Joann Condellone

Miners Day, Mother Jones, and the Union Miners Cemetery at Mt. Olive, Illinois

Miners Day is the site of a celebration and remembrance of a seminal victory of coal miners of the United Mine Workers of America over the mine bosses at Virden, Illinois in 1898. The coal company had locked the union miners out of the mine and brought in a trainload of African Americans from Alabama to be strikebreakers at the Virden coal mine. These men were desperate for work and did not know they were being hired as scabs.

Armed detectives accompanied the would-be miners on the train. As it approached Virden a gun battle broke out. Miners and guards died that day. The October 12 battle was one of many at that time (such as at Pana, IL), as miners fought for unionized mines, safer working conditions and a living wage.

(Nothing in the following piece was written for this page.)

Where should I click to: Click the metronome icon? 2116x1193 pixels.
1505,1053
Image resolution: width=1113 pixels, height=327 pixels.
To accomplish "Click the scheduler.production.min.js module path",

The Union miners prevailed at Virden and went back to work. Illinois quickly became the most well-organized union mining state in the country, and the United Mine Workers went on to effectively organize coal mines in other mining states. Today the UMWA represents miners across the country.

Four of the dead miners in Virden were from Mt. Olive, but the City of Mt. Olive but the local business and church leaders refused to allow their burial in local cemeteries. In 1899, a one-acre cemetery site in Mt. Olive was purchased by the UMWA so that there would be a burial place for the miners who died at Virden and future miners. This established the Union Miners Cemetery, the first and only union owned cemetery in the country.

The hero of the Battle of Virden, English immigrant miner, Alexander “General” Bradley, who lived and mined in Mt. Olive, and Mother Jones, the Irish immigrant champion of miners and child laborers are both buried at the Union Miners Cemetery.

Mother Jones was not at the Battle of Virden and it is doubtful that she ever met Mt. Olive resident, General Bradley, hero of the Battle of Virden and unionizer of the southern Illinois coalfields. But Mt. Olive-born labor leader, Adolph Germer, met with Mother Jones in the early 1920s on one of her visits to the town. There she discussed the possibility of her burial at the Union Miners Cemetery. Oral histories and newspapers document Mother Jones’ visits to Mt. Olive, Staunton, and other towns in Macoupin County to support labor groups. She attended several Miners Day celebrations across the years. It is documented that in 1923 she wrote to the local miners union to ask that she be buried with the miners who died at Virden. She called those miners her brave boys.

When Mother Jones died in 1930, at the age of 93, her funeral was held at the Church of the Ascension on Main Street in Mt. Olive and she was buried in the Union Miners Cemetery, as she wished. An estimated forty thousand people came to her funeral to pay tribute to her. General Bradley had predeceased her in 1918.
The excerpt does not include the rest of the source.